Esposas desesperadas

08/05/2014 03:00 Lulú Petite Actualizada 08:37
 

Querido diario: 

Uno de los clientes de estos días me trajo una sensación muy fuerte de dejà-vu. Tenía la certeza de que no lo conocía y, sin embargo, la sensación de que sí era demasiado fuerte. Era lo más típico que te podías encontrar en mi historial de copilotos de cama, cumplía absolutamente todos los estándares; de estatura media, peso un poco por encima, principio de calvicie, un rostro que no destacaría entre la multitud y un anillo de casado.

No es necesario que un hombre casado lleve una vida marital insatisfactoria para que me quiera llamar. Yo soy su echar una canita al aire; escucho lo que el cliente me quiere contar, pero jamás me meto en lo que no me incumbe. Algunos se pelean con la señora, otros quieren un respiro de la vida familiar. Otros tienen dentro ese gustito por cogerse niñas atractivas y que nadie lo sepa. Para gustos, colores y sobre el ser humano, no se puede generalizar, porque a la mínima el que parecía el más predecible se te sale por la tangente y te sorprende por donde menos te esperabas.

Y, para variar, así me pasó el otro día: apenas di vuelta tras poner a salvo mi bolso para enfrentar al cliente, me lo encontré con unas esposas acolchadas en la mano, de esas de bondage. Ya de plano le iba a decir que no, cuando me detuvo con un gesto de la mano.

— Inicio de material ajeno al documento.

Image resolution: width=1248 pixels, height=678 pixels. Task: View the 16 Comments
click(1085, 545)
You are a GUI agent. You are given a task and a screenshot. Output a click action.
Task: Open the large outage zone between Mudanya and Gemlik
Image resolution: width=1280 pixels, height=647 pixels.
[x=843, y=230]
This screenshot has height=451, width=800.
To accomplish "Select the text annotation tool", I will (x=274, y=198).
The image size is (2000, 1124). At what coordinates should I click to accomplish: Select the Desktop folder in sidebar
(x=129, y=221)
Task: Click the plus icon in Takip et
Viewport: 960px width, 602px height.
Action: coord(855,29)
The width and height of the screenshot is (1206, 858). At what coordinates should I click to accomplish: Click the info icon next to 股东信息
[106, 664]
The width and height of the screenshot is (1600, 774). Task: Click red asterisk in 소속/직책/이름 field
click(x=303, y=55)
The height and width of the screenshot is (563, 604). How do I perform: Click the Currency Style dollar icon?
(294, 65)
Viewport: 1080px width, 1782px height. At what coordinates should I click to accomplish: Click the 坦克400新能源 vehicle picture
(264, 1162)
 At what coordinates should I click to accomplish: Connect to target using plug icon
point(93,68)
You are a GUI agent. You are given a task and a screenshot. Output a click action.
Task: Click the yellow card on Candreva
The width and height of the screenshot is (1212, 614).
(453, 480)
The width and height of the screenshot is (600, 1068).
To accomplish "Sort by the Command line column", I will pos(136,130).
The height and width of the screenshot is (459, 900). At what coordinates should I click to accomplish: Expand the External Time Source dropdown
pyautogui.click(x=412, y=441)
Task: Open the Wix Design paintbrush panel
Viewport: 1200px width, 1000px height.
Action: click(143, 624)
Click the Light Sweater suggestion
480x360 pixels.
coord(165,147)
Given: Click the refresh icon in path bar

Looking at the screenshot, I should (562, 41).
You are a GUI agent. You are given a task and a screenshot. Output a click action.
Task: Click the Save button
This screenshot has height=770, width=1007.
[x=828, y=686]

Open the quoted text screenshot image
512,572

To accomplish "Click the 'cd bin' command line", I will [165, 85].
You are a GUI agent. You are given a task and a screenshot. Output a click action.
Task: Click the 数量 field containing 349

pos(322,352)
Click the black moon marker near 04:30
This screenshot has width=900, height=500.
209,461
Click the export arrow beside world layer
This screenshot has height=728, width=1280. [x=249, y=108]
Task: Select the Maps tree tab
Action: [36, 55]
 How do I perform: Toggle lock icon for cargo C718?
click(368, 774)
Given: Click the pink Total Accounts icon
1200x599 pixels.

—No es para lo que piensas, Lulú, me dijo con la voz temblorosa, como si temiera que le montara ahí mismo la telenovela reclamándole que no eran mis condiciones. ¿Aceptas que me las ponga yo?

Resultó que lo que quería era tener las manos atadas y bien lejos de lo que más desearía en muy poco tiempo, es decir, manosearme toda, mientras yo le hacía una mamada de las que te hacen poner ojitos de huevo cocido y, si duraba, me lo cogía como mejor sabía.

Qué demonios, pensé. Tonta la que no. Así pues, tras unos besitos y arrumacos de cariño, seguí sus instrucciones y até sus manos con cuidado para que no se hiciera daño alguno. Le mimé como toda una profesional; le llené la cara de besos desde cariñosos a apasionados, con lengua, esos besos que te hacen derretirte como un caramelo al sol al principio para luego acelerarte el ritmo cardiaco como si estuvieras haciendo la maratón de Nueva York, sentir cómo las ganas de besarme más duro se te concentran en un bulto cálido y pesado en la boca del estómago... y entonces te das cuenta de que no sólo me deseas con la boca, y sientes un impulso en la parte baja de la espalda y la tienes paradita y firme como soldadito esperando órdenes... ¿Qué órdenes, si estás atado y no te puedes mover?

 El cliente era consciente de ello, y de sobra. Cuando puse punto  final al beso, fue tras de mí queriendo continuarlo, pero la que llevaba las riendas era yo; eso me había pedido.

 Le puse el preservativo y bajé la cabeza. Le besé la punta: lento, despacito, para hacerle sufrir. Se puede hacer el amor rapidito y satisfacer igual, pero si me pagan una hora, yo hago rendir la hora, y esto era justo lo que mi cliente estaba buscando. Poco a poco fui cambiando de labios a lengua como en un beso, implicando más a la segunda, haciendo deliciosas caricias en el glande mientras estimulaba el resto del aparato con la mano. Me introduje la mitad en la boca, y mi cliente gimió, queriendo soltarse un momento para seguramente enfatizar con sus manos en mi cabeza que siguiera, que más profundo. Fiel a sus deseos, así lo hice. Más profundo, más sabroso, envolviendo con mi cálida y acogedora boquita toda su longitud. Inicié un movimiento que simulaba el del sexo convencional, algo veloz quizá, pero bien cuidado en todo momento...

 —Así no voy a durar mucho —dijo como excusándose. Paré un momento. Me le senté encima, pero sin que su miembro llegara a tocarme, y le acerqué los senos al rostro. De inmediato abrió la boquita como niño de teta para atajar un pezón, pero sólo le permití el gusto unos segundos.

 Cuando me senté sobre su miembro erecto, sin previo aviso, ahogó un jadeo de sorpresa. Me empalé completa, despacito, estirando el momento todo lo que pude... y empecé a cabalgarle. Sabía que no iba a durar demasiado tras el trabajito oral, así que me había ocupado yo solita de estimularme lo bastante para poder venirme con su ayuda. Arqueando la espalda para entrar más profundo y estimular mi clítoris, haciendo un vaivén cada vez más veloz que iba cogiendo ritmo de danza, echando humito casi como cuando frotas dos trozos de madera, mi cliente se vino con un bufido vacuno, y yo con él.

Cuando le solté, se lanzó a abrazarme y tocarme, que si cadera, que si teta, que si cintura en un abrazo apresurado, besándome como un novio adolescente. Quería más, pero la hora había terminado.

—¿Volveremos a vernos? —preguntó

—Cuantas veces quieras —respondí contenta. Cuando conté el dinero de mi pago había dejado una generosa propina y, bueno, además olvidó llevarse las esposas.